Anyway, diet, exercise, plus meditation (and possibly medication, if it will help). But I reckon we've got Buckley's chance. Standing behind him, shadowy and indistinct, I can almost see his father, arms like cornsacks, his broadhipped mother, his generously proportioned sisters and strongly built brothers. For two and a half billion years we've tried to get fat in times of plenty so that we can survive the famines - Amos is a victim of his ancestors' success.

The depressing thing is I fear I know what will happen. He gets out in three months. He'll still be fat. We might hardly have made a dent in it. He'll be fat and shy, with the additional burdens of time in Mauro (not a good conversation starter) and extremely poor job prospects.

And the same people will be there as were there before, with their medications that can do what mine cannot. Solve all his problems. Energise him. Blow-torch away all his fat. Light a bright white light inside his head, fire him up. He's got someone who'll give it to him cheap, "mate's rates". He might have to do an occasional favour for him later on, but nothing too harsh.

And next time it's not Mauro, which is relatively drug free, and a juvenile sentence, which does not fuck up your life for ten or twenty years. It's the big house. Things, I am told, are very different there. Steal a car, drive it high speed, an habitual offender, maybe this time kill some-one: he could be in there a while.

Anyway. I'd better get on the computer. Orlistat in juvenile populations. Sibutramine and mood disorders. We did his fasting blood sugar, that was good, that'll be some good news to motivate him with. I have to get onto the Mauro staff, see about getting a punching bag, couple of them. Write up an exercise programme.

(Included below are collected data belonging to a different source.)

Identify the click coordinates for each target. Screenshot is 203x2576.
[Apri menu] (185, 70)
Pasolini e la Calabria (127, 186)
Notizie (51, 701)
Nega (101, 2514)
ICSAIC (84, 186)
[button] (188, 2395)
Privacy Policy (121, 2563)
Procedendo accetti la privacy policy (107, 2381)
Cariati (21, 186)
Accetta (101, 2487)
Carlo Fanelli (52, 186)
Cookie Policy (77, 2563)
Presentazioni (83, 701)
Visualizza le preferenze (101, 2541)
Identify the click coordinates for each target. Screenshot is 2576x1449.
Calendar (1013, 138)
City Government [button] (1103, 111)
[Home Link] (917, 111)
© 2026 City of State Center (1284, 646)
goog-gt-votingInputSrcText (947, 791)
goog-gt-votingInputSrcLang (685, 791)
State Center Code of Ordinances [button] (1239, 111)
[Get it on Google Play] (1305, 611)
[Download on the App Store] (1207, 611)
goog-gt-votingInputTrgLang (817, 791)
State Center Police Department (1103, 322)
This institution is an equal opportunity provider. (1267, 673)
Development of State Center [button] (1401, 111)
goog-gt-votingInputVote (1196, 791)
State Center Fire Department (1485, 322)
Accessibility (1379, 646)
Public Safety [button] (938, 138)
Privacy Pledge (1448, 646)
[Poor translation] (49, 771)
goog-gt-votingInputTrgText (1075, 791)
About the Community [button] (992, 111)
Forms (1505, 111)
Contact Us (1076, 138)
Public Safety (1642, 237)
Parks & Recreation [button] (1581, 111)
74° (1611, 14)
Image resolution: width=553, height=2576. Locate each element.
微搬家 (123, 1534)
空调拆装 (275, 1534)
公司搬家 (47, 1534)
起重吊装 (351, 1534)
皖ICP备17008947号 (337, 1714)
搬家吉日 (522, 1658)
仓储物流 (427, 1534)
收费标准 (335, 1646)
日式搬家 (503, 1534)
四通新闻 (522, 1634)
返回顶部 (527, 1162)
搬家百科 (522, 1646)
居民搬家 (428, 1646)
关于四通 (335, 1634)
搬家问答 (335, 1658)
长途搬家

And check the phone book for temples to Nibblia.

5 Comments:

Blogger Stoic Stranger said...

The correct procedure for sacrificing to Nibblia involves a large chocolate cake as well as a chicken. If you have only been using a chicken, well, there is your problem. One must eat the entire chicken and chocolate cake, wash the mess down with large quantities of a highly sugary or highly alcoholic drink and pray. If ones sacrifice has been accepted - fantastic. However, if one has not sacrificed properly, or Nibblia was busy watching Dr. Phil, it all goes straight to the hips and butt. Total crap shot.

2:18 AM  
Anonymous Anonymous said...

I was just going to say, if you're sacrificing to Nibblia, Goddess of Slimming, you'd better make it skin-free, steamed chicken, and not a roasted, deepfried-in-batter chicken with the fat running off it and sizzling in the bottom of the pan before being soaked up by the golden, crispy roast potatos...mmmmmmmm

2:59 AM  
Blogger Stoic Stranger said...

Camilla, you are so right, I apologize for neglecting that important piece of information. I will, this moment, sacrifice myself in reparation, in fact it will go quite well with my margarita.

10:12 AM  
Blogger Chade said...

I always thought that you had to sacrifice the object of your paryer. Maybe that's why there are som many people in our gloried institutions of captivity.

1:57 PM  
Blogger Foilwoman said...

Hey, I sacrifice to Niblia everyday. Lots of chocolate chips and single malt scotch sacrificed at her alter. Fortunately, I then take the dog on his nice long walk.